Recently I found a YouTube video that showed the making of a small wooden box with a decorative addition to its lid.
|copper top box|
The video shows the entire process. A cross cut sled is used to cut the corners at 45 degrees. As well the top is cut from the box with the table saw.
One way to cut the top off the box is shown in this video. The woodworker cuts the top off in one pass by raising the blade until it nearly cuts through, leaving only a thin section of wood, to be cut away with a hand saw.
At the glue up stage there are some interesting comments on the nature of modern glue. If you are old enough you remember carpenter's glue, it was sort of yellow and kind of sticky and not water proof at all.

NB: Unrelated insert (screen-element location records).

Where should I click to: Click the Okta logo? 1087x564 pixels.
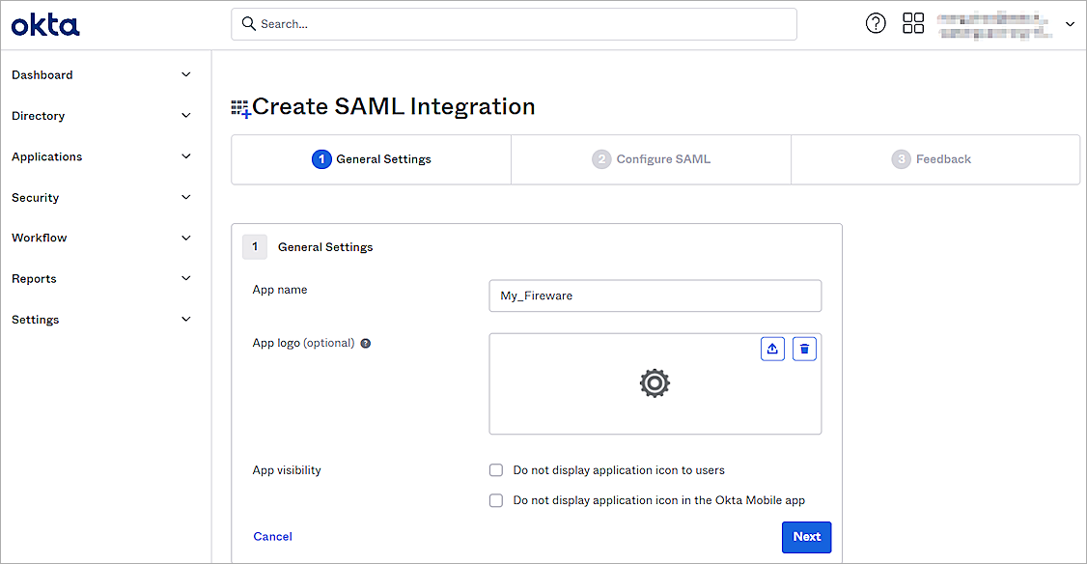44,24
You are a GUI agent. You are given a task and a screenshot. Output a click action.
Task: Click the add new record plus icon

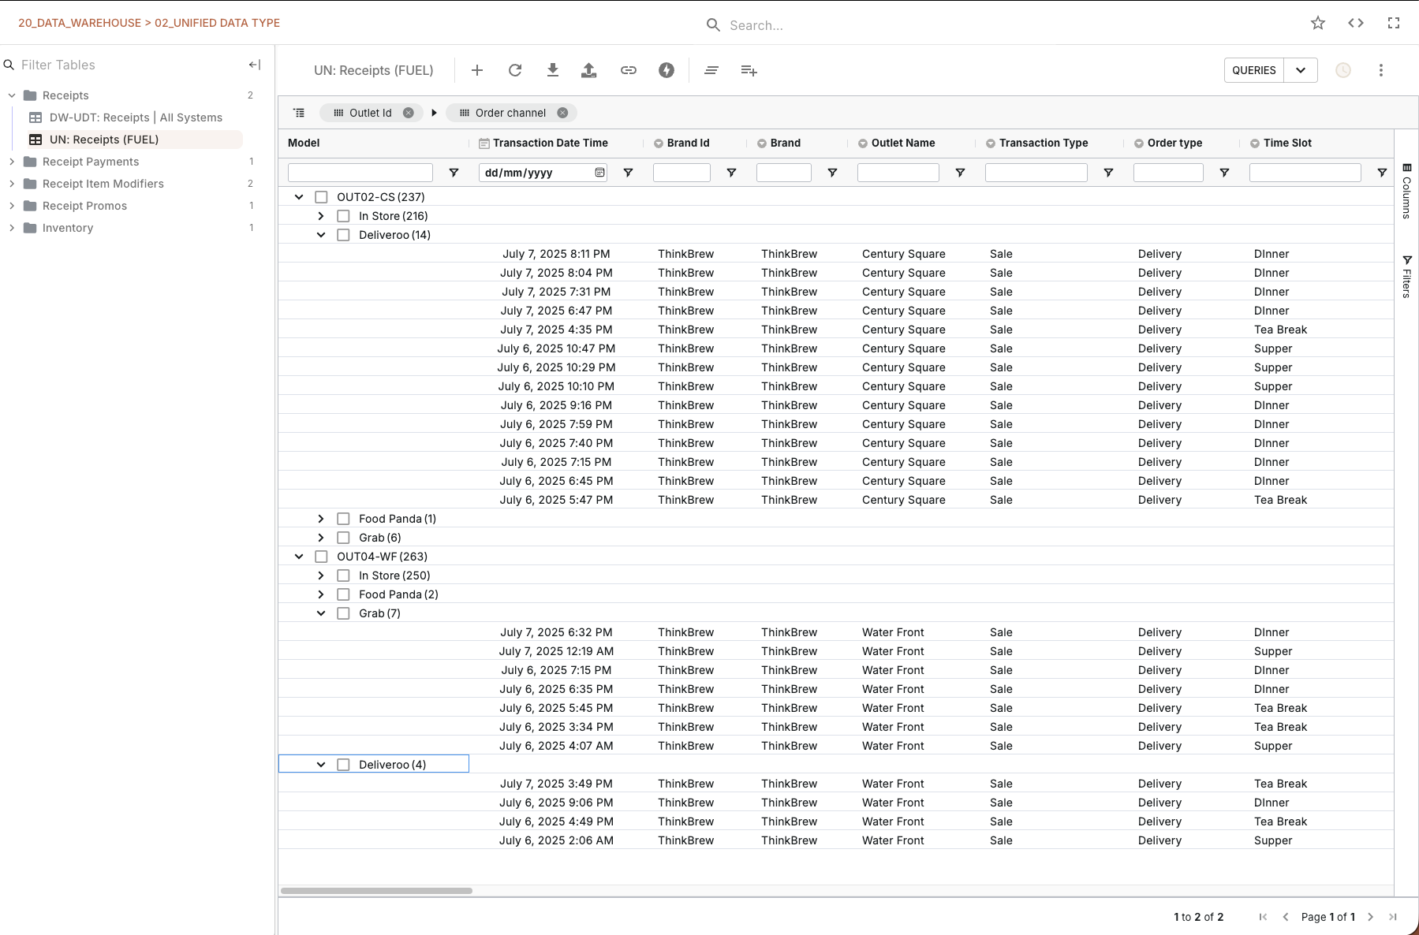click(x=477, y=70)
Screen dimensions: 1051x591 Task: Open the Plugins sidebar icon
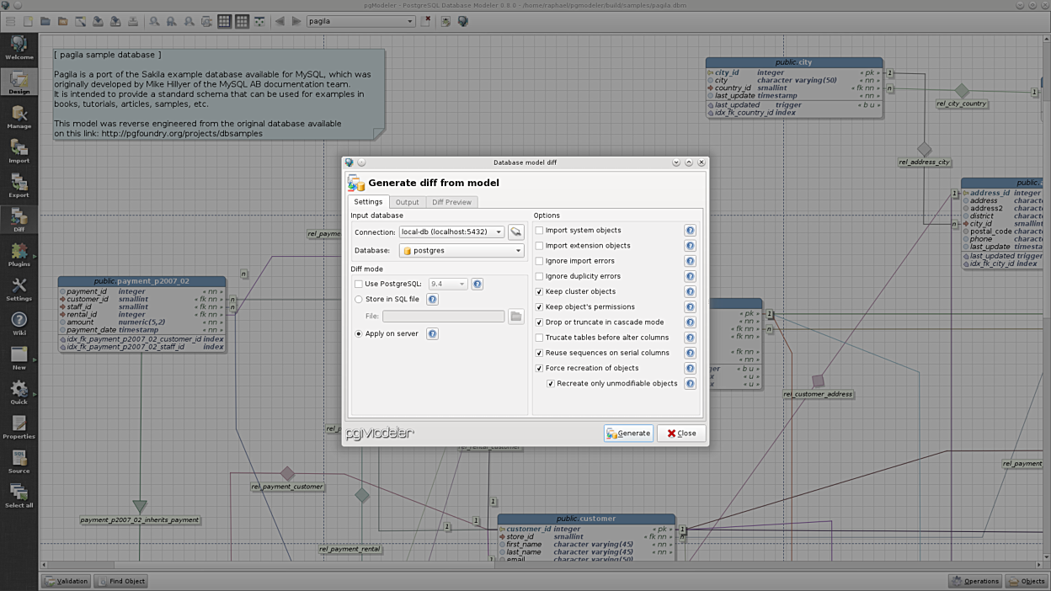click(x=19, y=254)

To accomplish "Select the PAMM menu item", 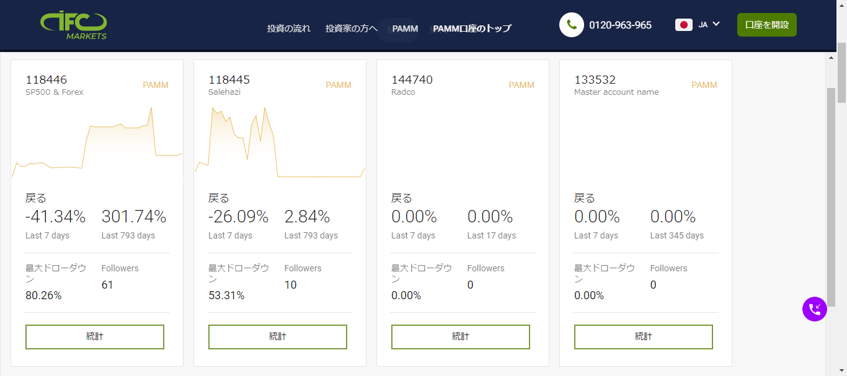I will 405,28.
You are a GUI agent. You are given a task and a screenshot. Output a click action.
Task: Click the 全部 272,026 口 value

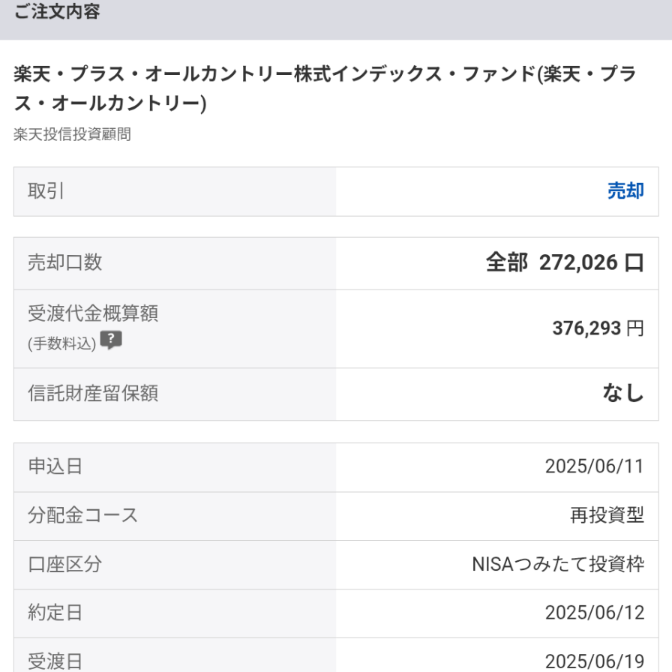(x=564, y=263)
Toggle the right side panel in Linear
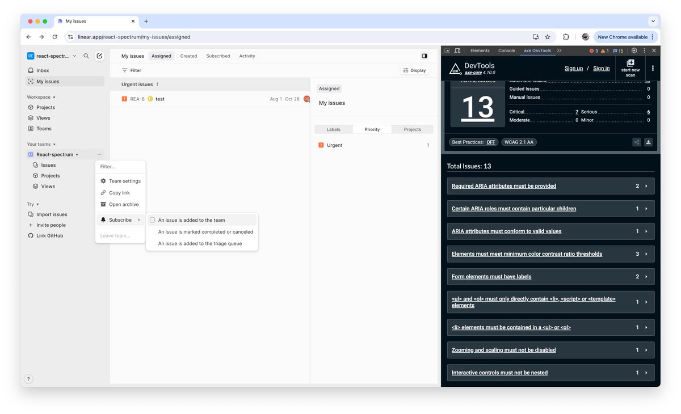The height and width of the screenshot is (414, 681). 424,56
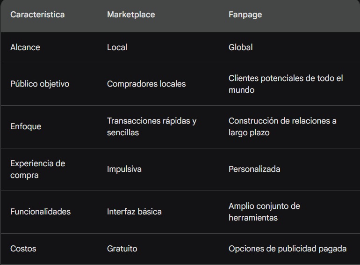The width and height of the screenshot is (360, 265).
Task: Click Construcción de relaciones a largo plazo
Action: point(282,126)
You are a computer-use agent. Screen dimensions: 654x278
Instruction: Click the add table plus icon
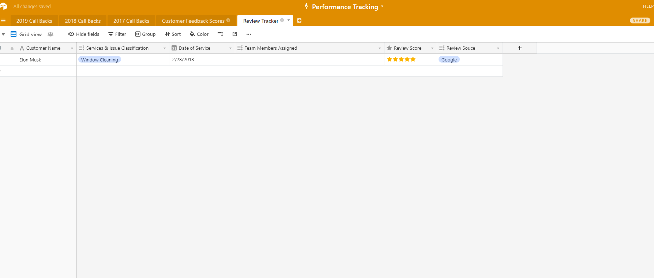299,21
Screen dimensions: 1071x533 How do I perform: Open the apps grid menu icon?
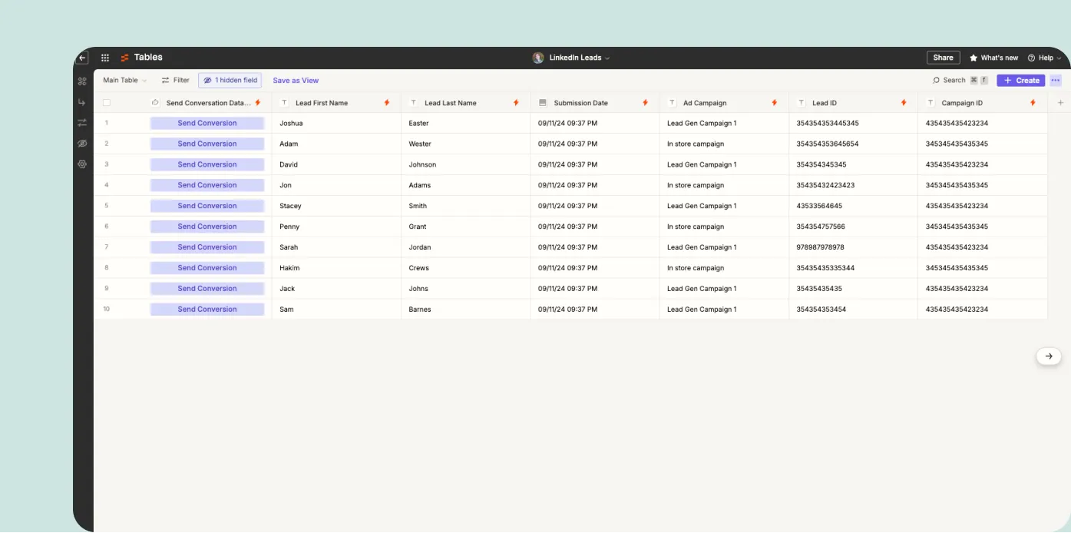coord(105,58)
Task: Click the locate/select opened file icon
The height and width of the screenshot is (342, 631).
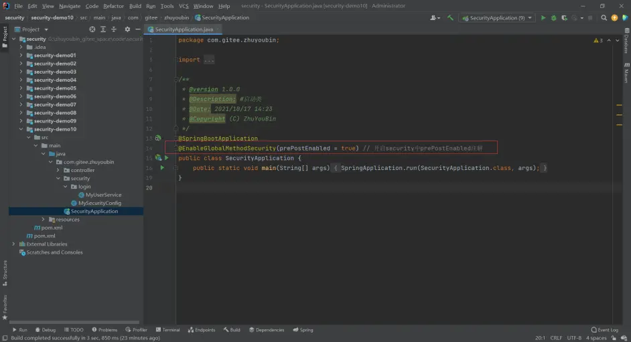Action: [x=91, y=29]
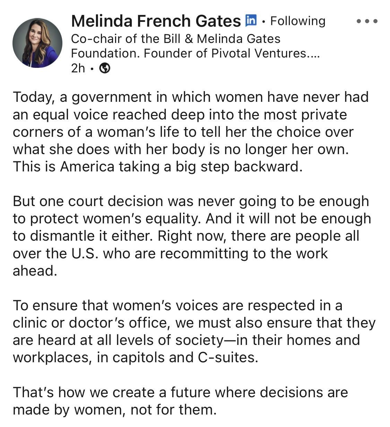Image resolution: width=390 pixels, height=427 pixels.
Task: Click the '2h' post timestamp
Action: tap(78, 68)
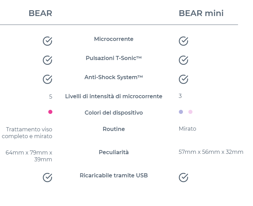Select the lavender BEAR mini color dot

[181, 112]
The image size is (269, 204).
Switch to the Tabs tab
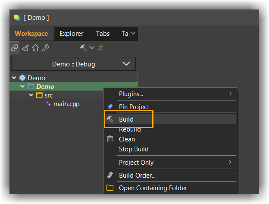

Weldbond and the like are notable improvements over the glues of 30 years ago. I agree with the video, you don't need tonnes of glue, just enough for good coverage.
I picked up a tip for gluing end grain a while ago. Before you glue end grain put a thin coating of glue on the wood and let it dry a bit. The first coat helps to seal the grain and prevent the glue meant for holding the joint from being sucked into the wood grain before it can do its job. I haven't done scientific testing on this method but it does appeal to my common sense.
I think I would make the copper plate before I made the box just to be sure.
It is my hope to get back into my shop and working in a couple of days. The yard has taken up much of my mobile time lately. But is is worth it.